Sunday, November 10, the New York Times ran a story on the ability of bad persons to hide and distribute child pornography on the Internet.
Tuesday, November 12, the New York Times ran a story on a unit of Google assisting Ascension, the second largest U.S. health organization, to mine data on millions of patients to look for new insights from the information. These activities are perfectly legal, but they are not transparent to the patients. The data seems to be used for good but is used in an environment where secrecy leads to suspicion.
The recent International Conference of Privacy and Data Protection Commissioners discussed the misuse of observed data for many purposes but focused on how such data leads to micro targeting in elections to put liberal democracies at risk. Since the conference, the willingness for companies facilitating digital political ads to police out and out false information in those ads has been debated by Facebook and Twitter CEOs.
It is hard to argue that any of these three issues are pure privacy and data protection issues. Instead, they go to digital responsibility or maybe even digital civility. The focus of the appropriateness of digital activities will increasingly not be about technical compliance but rather about what is responsible. As New Zealand Privacy Commissioner John Edwards recently argued in a keynote address for the IAPP, these issues, particularly for smaller countries impacted by technology from larger trading partners, are about the preservation of cultural values.
Fair processing, which is required in some form or fashion by all privacy and data protection laws, requires organizations to own the risks they create for others. This includes the risk that individual autonomy may be lost in the digital world but also includes the risk to the full range of personal rights and interests impacted by processing or not processing data. Increasingly, organizations are being required to balance that full bucket of risks, mitigate the injurious risks where possible, and determine the risks that must be managed to gain the societal benefits that may only come from digital knowledge that drives smart decisions. What I am suggesting is the moral obligation for organizations must now go further. It goes to the impact of information and information processing on all aspects of society. For the moment, the term that comes to mind is digital responsibility.

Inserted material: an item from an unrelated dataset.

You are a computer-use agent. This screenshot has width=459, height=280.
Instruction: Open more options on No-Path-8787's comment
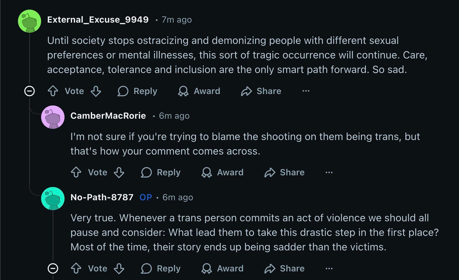(x=329, y=268)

My concern is that having a corporate silo or a government enforcement agency labeled privacy enhances the sense that the preponderant risk that must emphasized is the ability of individuals to control their digital footprint. This orphans other data related risks. Individuals having control of their data might be a perfect state, but it doesn’t capture the world we have lived in since observation has become increasingly necessary to make things work and data have become the driving force behind knowledge creation. I am not saying that our digital footprint should not be better respected and that minimization where appropriate should not be a regulator objective. But more and more the vocabulary for our missions should reflect the fairness which is part of all laws governing the use or nonuse of impactful data on not just individuals but society as a whole.
I would like to see a movement towards a recognition that privacy is just an aspect of digital responsibility. I would like to see the day when a CEO turns first to her or his senior leader for digital responsibility when the organization does something different in the digital age. At times, it will be privacy. At other times, it will be content mediation. And at still other times, it will be the impact on individuals at risk. From my perspective, there needs to be a recognition that the risks we are facing today go beyond those related to privacy and data protection failures and extend to digital responsibility failures as well.